FFXV, un mundo amplio y muy bello, pero con algunos “peros”

Uno de los grandes triunfos de Square Enix con esta entrega es sin duda la construcción del mundo, tanto desde el punto de vista técnico como artístico. Resuelta a superar los problemas de Final Fantasy XIII y a sacudir la fórmula más lineal de la saga, consciente además de la importancia de un escenario de altura para competir en el panorama actual, lo cierto es que el mundo de Eos en el que nos encontramos brilla con luz propia. El mapa se va desbloqueando progresivamente hasta alcanzar un tamaño considerable y en el proceso encontraremos mayor variedad de paisajes: lagos, costas, bosques, pantanos, praderas, ríos y diminutas zonas de parada.

Es ciertamente un mundo diseñado para ir en coche, no es la clase de mapa que esté planeado para ir andando de un lado a otro y no tiene tampoco la densidad de contenido como para hacer esto interesante o deseable. Ya comentaba el director, Hajime Tabata, que el mapa era “incomparable” con otros y jugándolo se entiende que no quisiera poner el foco en lo extenso frente a otros juegos, ya que es un diseño en el que las distancias entre los sitios son importantes. Algunos lo encontrarán un mundo algo “vacío” y es verdad que más allá de la fauna, produce cierta sensación de desolamiento en ocasiones, pero entra dentro de la lógica interna con la que han querido dar sentido al viaje de Noctis y su amigos. El concepto de “Road Movie” que medio en broma, medio en serio se ha venido utilizando para describir Final Fantasy XV es en realidad clave para entender algunas de las decisiones de diseño.
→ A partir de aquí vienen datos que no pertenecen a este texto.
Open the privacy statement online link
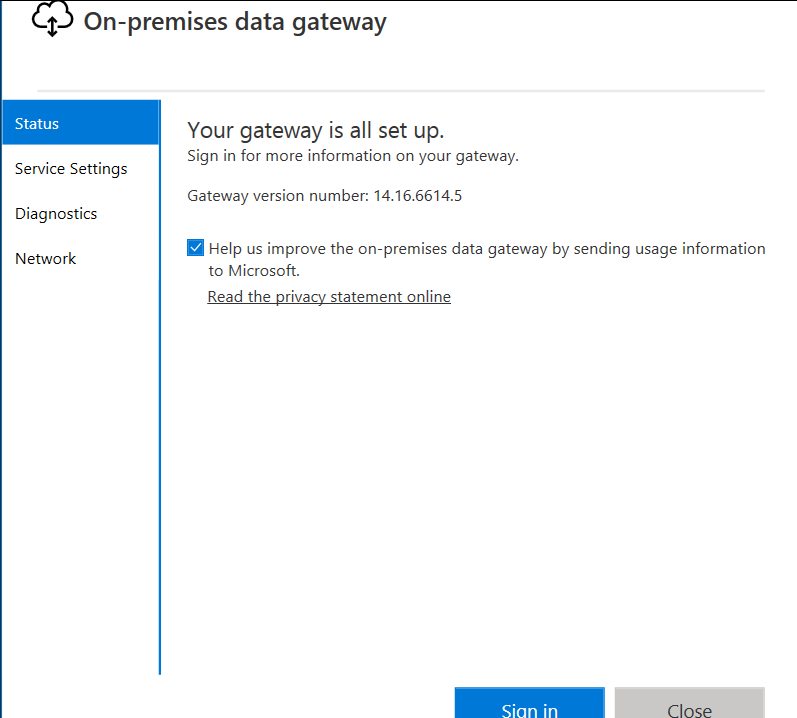This screenshot has height=718, width=797. [329, 296]
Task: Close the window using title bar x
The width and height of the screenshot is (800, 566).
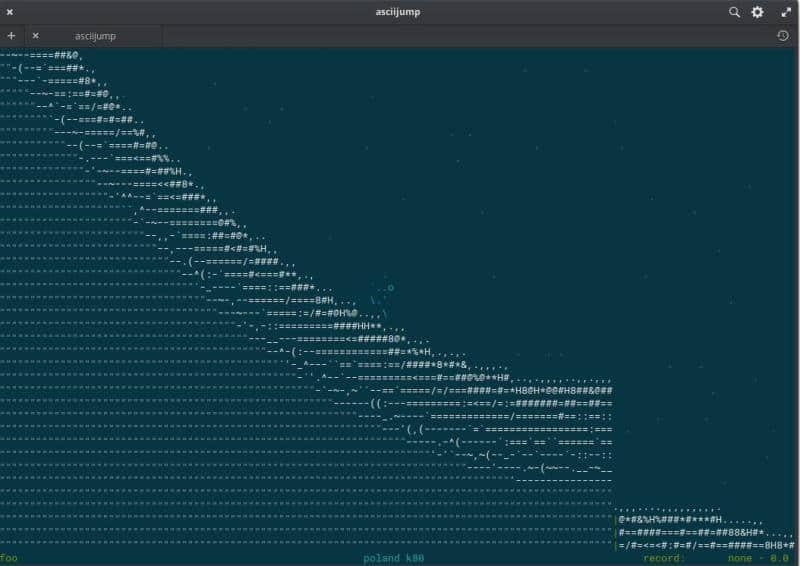Action: (10, 12)
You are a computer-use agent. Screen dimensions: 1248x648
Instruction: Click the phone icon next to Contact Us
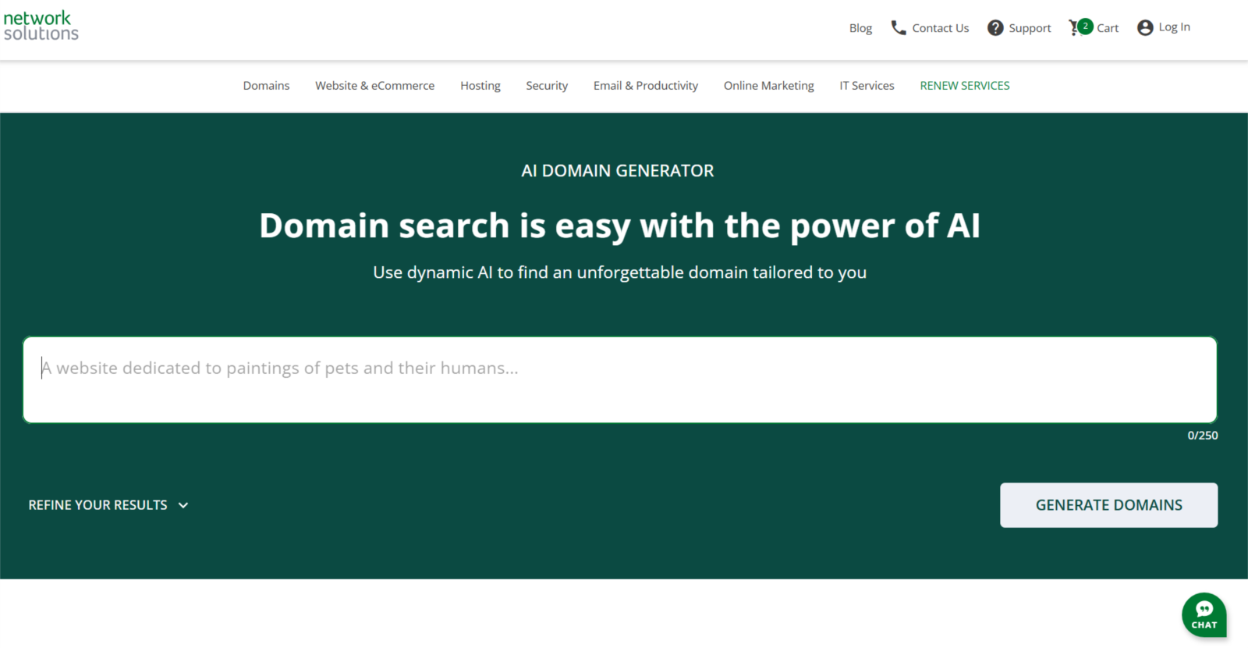coord(897,27)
Visualmente está todo orquestado con esa obsesión por el detalle que hemos venido mencionando. Square Enix ha hecho auténtica magia y se nota la enorme evolución de las imágenes que veíamos hace unos años frente al juego que tenemos ahora en frente. Amplios parajes salpicados por la vida animal y las criaturas que habitan las planicies en donde destaca especialmente la espectacular iluminación y el cambio de ciclo día/noche. Es especialmente recomendable tomarse algo de tiempo con el mini-juego de pesca, no sólo porque resulta bastante entretenido sino porque nos permite también localizar algunos de los puntos más pictóricos del mapa y disfrutar de la transición del sol y el efecto de su luz bañando las infinitas vistas.

Con todo, y aquí empiezan los “peros”, sí tenemos algunas quejas. Una constante en un Final Fantasy es la sensación de estar viviendo un gran viaje gracias al abanico de localizaciones. Sin embargo, Final Fantasy XV ofrece un paisaje a la postre bastante homogéneo, que nos da más una sensación de estar explorando una parte concreta del mundo que la de estar ante una odisea que nos lleve de uno a otro confín del mundo. Juegos como The Witcher 3 combatían esto “rompiendo” el mapa en dos -tres si sumamos Toussaint en la expansión- para cambiar el ritmo y crear una más convincente ilusión de gran viaje. Pero no podemos olvidarnos del contexto de la saga y un Final Fantasy numerado suele ser un festín de localizaciones, muchas veces pequeñas y con apenas unas pocas pantallas, pero que ofrecían la clase de contrastes que llenaban nuestra experiencia.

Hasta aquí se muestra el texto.